Syrië: Eerste humanitaire hulpkonvooi arriveert in Sweida na geweld dat meer dan 1.100 doden eiste

Op 13 juli braken er gevechten uit tussen Druzengroepen en soennitische bedoeïenen, wier relaties al tientallen jaren gespannen zijn, voordat de veiligheidstroepen en Arabische stamstrijders uit andere delen van Syrië, die zich volgens ngo's en getuigen aan de kant van de bedoeïenen schaarden, ingrepen. Journalisten aan de rand van Sweida en in deze stad met zo'n 150.000 inwoners berichtten over een rustige dag.
Een eerste konvooi met humanitaire hulp arriveerde in de verwoeste stad, die zonder water en elektriciteit zat en bijna geen voedsel meer had. Het konvooi bestond uit 32 voertuigen, volgeladen met voedsel, medische benodigdheden, brandstof en lijkzakken, aldus Omar al-Maliki, een woordvoerder van de Syrische Rode Halve Maan. Het mortuarium van het overheidsziekenhuis in Sweida zit vol en de lichamen liggen verspreid op de grond. De autoriteiten maakten 's nachts bekend dat de gevechten in de overwegend Druzische stad voorbij waren en dat de stad door stamstrijders was geëvacueerd.

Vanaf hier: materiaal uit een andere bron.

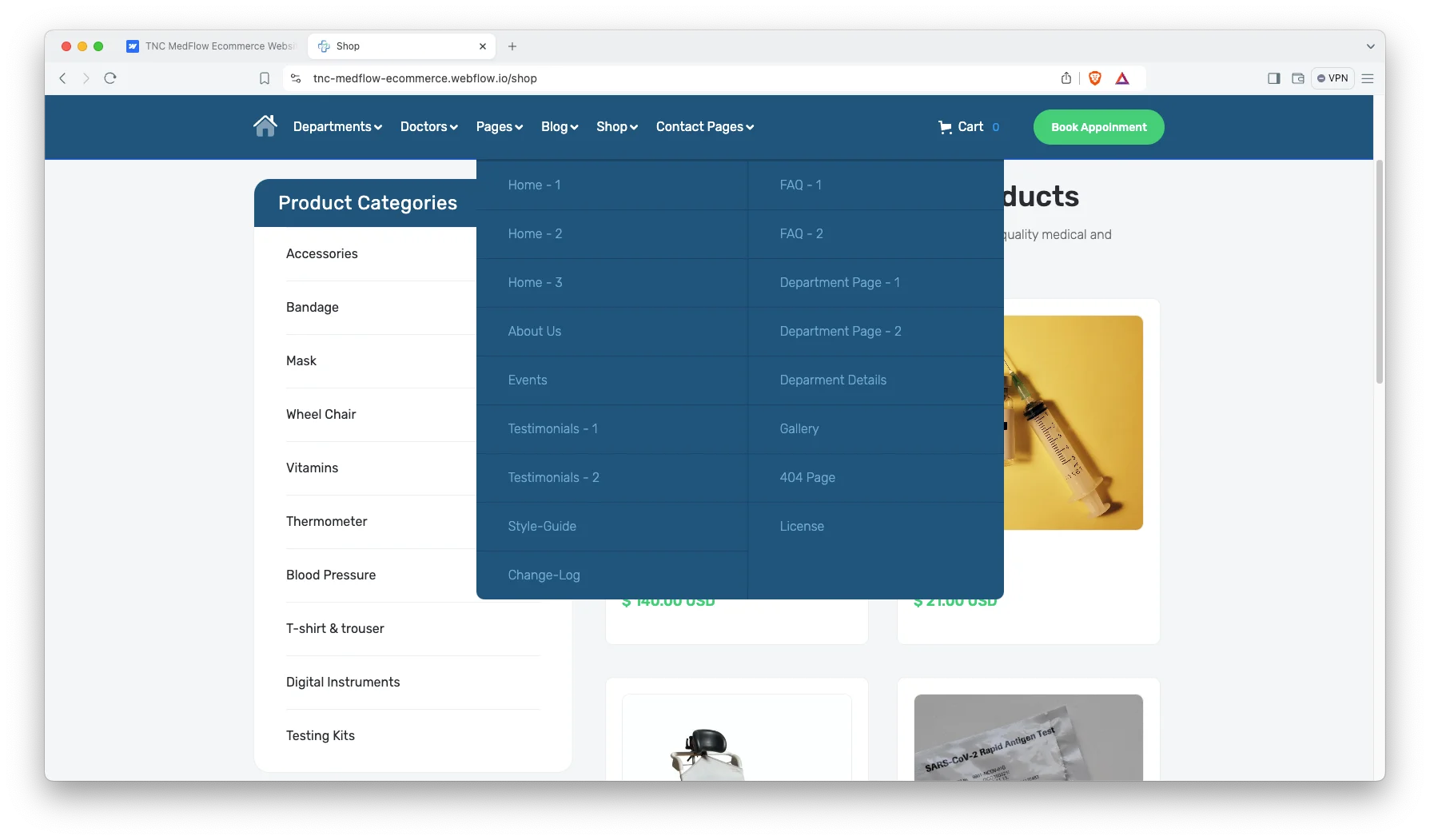
Task: Open the Brave Rewards triangle icon
Action: pos(1122,78)
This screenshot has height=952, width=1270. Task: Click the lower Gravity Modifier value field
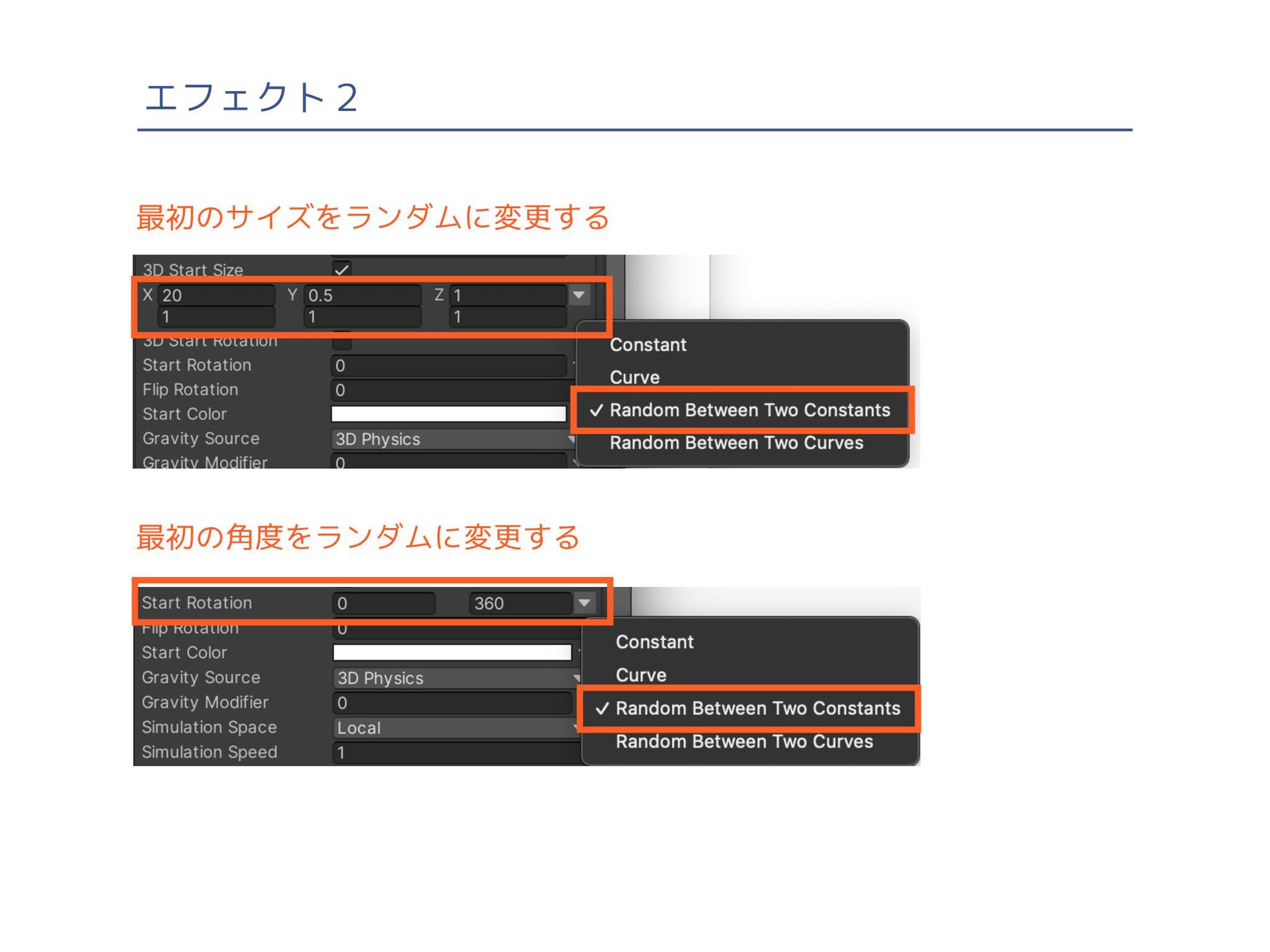click(452, 703)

Een woordvoerder van de Syrische Raad van Stammen en Clans bevestigde tegenover Al-Jazeera dat de strijders de stad hadden verlaten "in reactie op de oproep van de president en in overeenstemming met de voorwaarden van de wapenstilstandsovereenkomst". Zaterdag trokken stamstrijders het westelijke deel van de stad binnen, waar tientallen uitgebrande huizen en auto's te zien waren, en gewapende mannen winkels in brand staken na ze te hebben geplunderd. Op de muren van huizen in de stad, in een wijk waar hevige gevechten hebben plaatsgevonden, lieten de aanvallers hun sporen achter: "Druzenzwijnen" en "We komen jullie keel doorsnijden", stond er te lezen op graffiti.

ABDULAZIZ KETAZ/AFP
De Amerikaanse speciale gezant voor Syrië, Tom Barrack, verklaarde op X dat de volgende stap naar "een blijvende de-escalatie een volledige uitwisseling van gijzelaars en gevangenen is, waarvan de logistieke voorbereidingen al gaande zijn." De aankondiging van een staakt-het-vuren in Damascus kwam enkele uren nadat Washington had verklaard dat het een bestand had bemiddeld tussen Syrië en Israël, dat beweert de Druzen te willen beschermen. Deze overeenkomst stond de inzet van regeringstroepen in de provincie toe, maar niet in de stad Sweida zelf, iets wat Israël eerder had geweigerd.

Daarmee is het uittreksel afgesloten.